Guidelines for Technology in Faculty Research
NYU is committed to protecting and securing its research data. This flow chart is designed to assist faculty identify the level of security required for their research data and the resources to assure its confidentiality.
In order to safeguard NYU's information assets (i.e. systems and data), research data is classified as low, moderate, or high risk data. The protection of research data may be guided by federal regulation or sponsor requirements. More stringent measures of security are required as the level of risk increases.
Determine the risk classification level of your research data
With research data, faculty should follow moderate or high risk guidelines.
An example of low risk data may be data sets that is widely available on the internet without any access restrictions may be low risk.
An example of moderate risk is unpublished research data that is not classified high risk.
Example of high risk data include:
- Unpublished research data that is subject to sponsor, federal, or foreign government protected data requirements, including human subjects’ data or data which are proprietary, confidential, sensitive or designated as controlled unclassified information (CUI).
- Contact NYU’s email@example.com for more information or assistance.
- Export controlled information.
After reviewing the Electronic Data and System Risk Classification Policy, follow NYU's three step process for classifying your data.
Assess, Review, and Secure Your Data
Review your existing research processes which request or process data in order to assess the state of data security. Consider:
- How is the data being used?
- Who needs access to these data?
- How long do we need to keep these data?
Review your data storage and collection processes. Consider:
- What kinds of sensitive data do we need to store?
- How many records will we be using?
- On what systems will the data be stored?
- Who needs access to systems that contain sensitive data?
- How do we collect sensitive data (web forms, email, paper forms, etc.)?
- How do we transport/transmit the data?
Implement data security standards which will assist you and your department in securing sensitive data from unauthorized access or breaches. Consider:
- Authentication: Users should need to log in with a username and password to see data and that access should be logged.
- Permissions/Access Controls: Verify that controls are in place to allow system users to only see the data they need to see.
- Encryption where appropriate: Where possible, encrypt restricted data.
- In transit: Both in transit over a network and physical transportation of media containing sensitive data, such as hard drives.
- In storage: Encrypt data using tools such as PGP, etc. (This may not be possible in all cases. Contact the Office of Information Security with any questions you may have.)

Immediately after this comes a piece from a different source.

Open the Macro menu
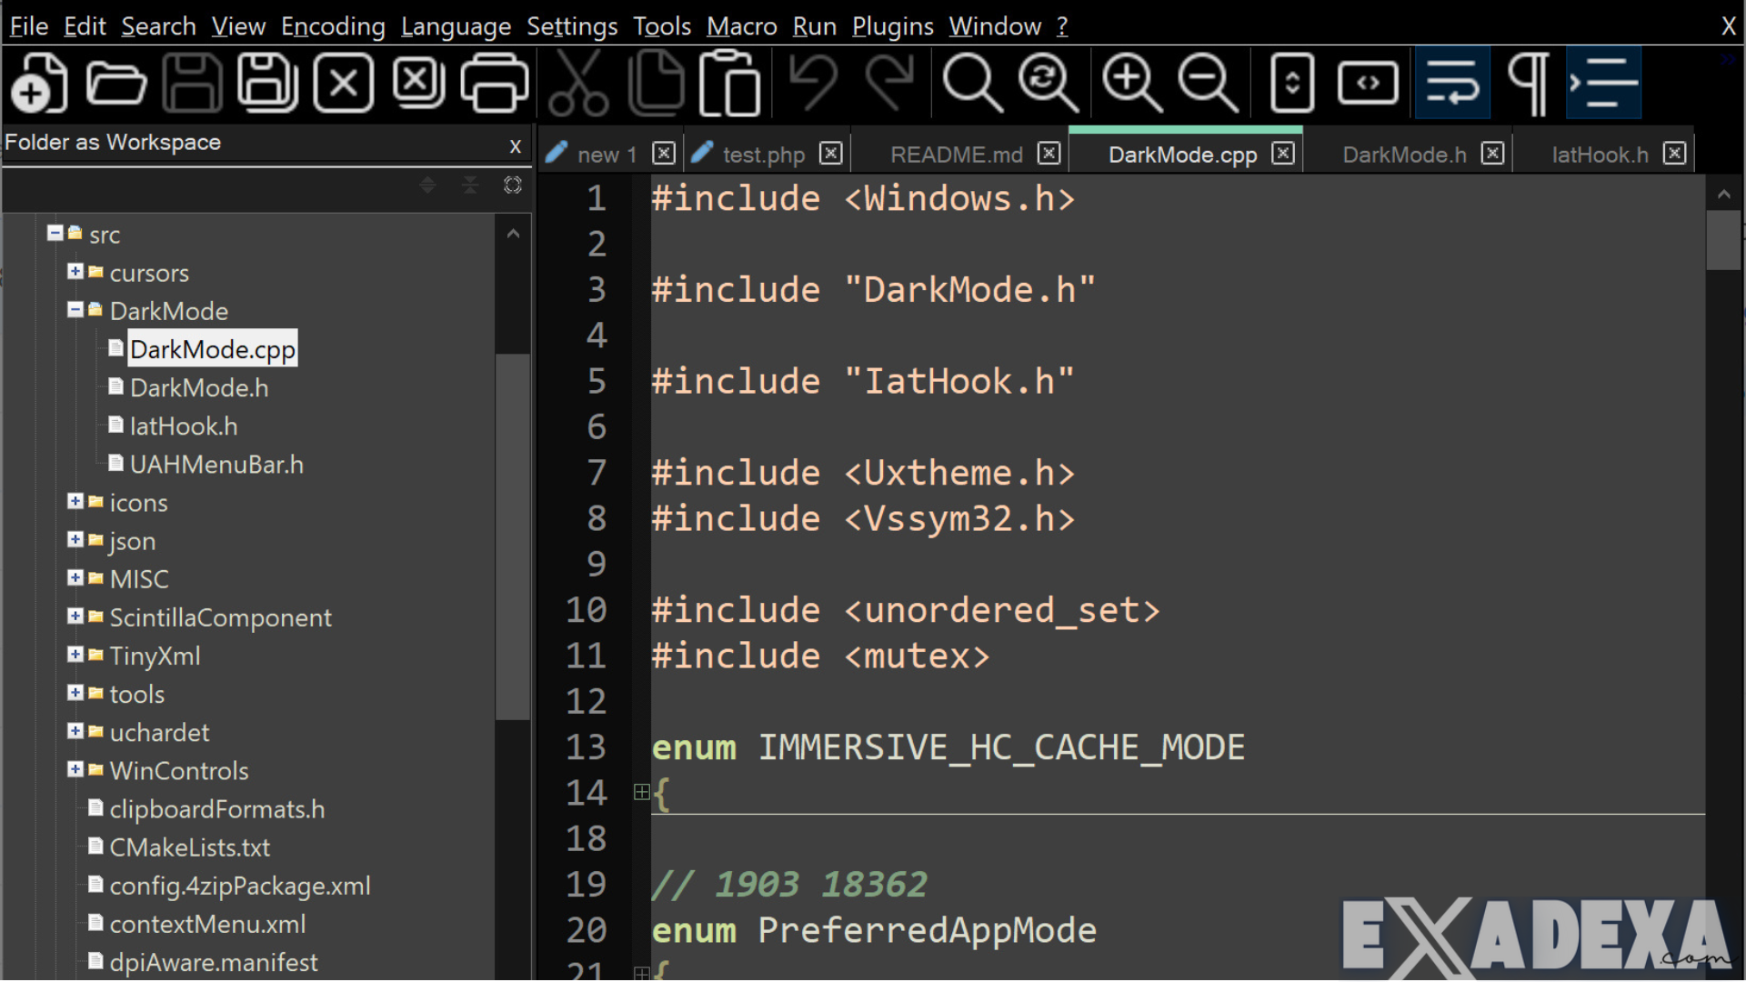 (x=741, y=26)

- Select a secure storage location: Select a location appropriate to store the data
- Proceed to Step 3
- Proceed to Step 3
Plan for Storage, Management, and Publication of Your Data
NYU provides a variety of storage solutions. Compare the qualities and security levels available with NYU Drive, NYU Box, NYU Stream, Research Workspace and Windows File Sharing. Contact Secure Research Data Environment (SRDE) for assistance.
Research at NYU frequently involves international collaborations and international travel. In turn, travel related to international collaborations often involves traveling with research data, equipment such as laptops, and software. Review NYU’s guidelines on traveling internationally with technology and research data.
Traveling with Technology and Technical Data
Before traveling internationally consider the following four questions:
Which export control regulations may apply?
Various U.S. Government agencies impose restrictions on taking research data or items overseas and on travel to particular international destinations.
Where are you going?
An export license and/or import permit might be required to travel internationally with research data or items. Some destinations are sanctioned by the U.S. Government; special travel guidelines apply.
What are you taking with you?
Export control restrictions may apply to taking research data or items abroad depending on whether the technology is military/defense related or dual-use and the destination of travel.
What will you be doing and with whom will you be interacting?
It is important to ensure that you do not accidentally export controlled information or provide any type of assistance to an entity/person on a restricted party list maintained by U.S. Government.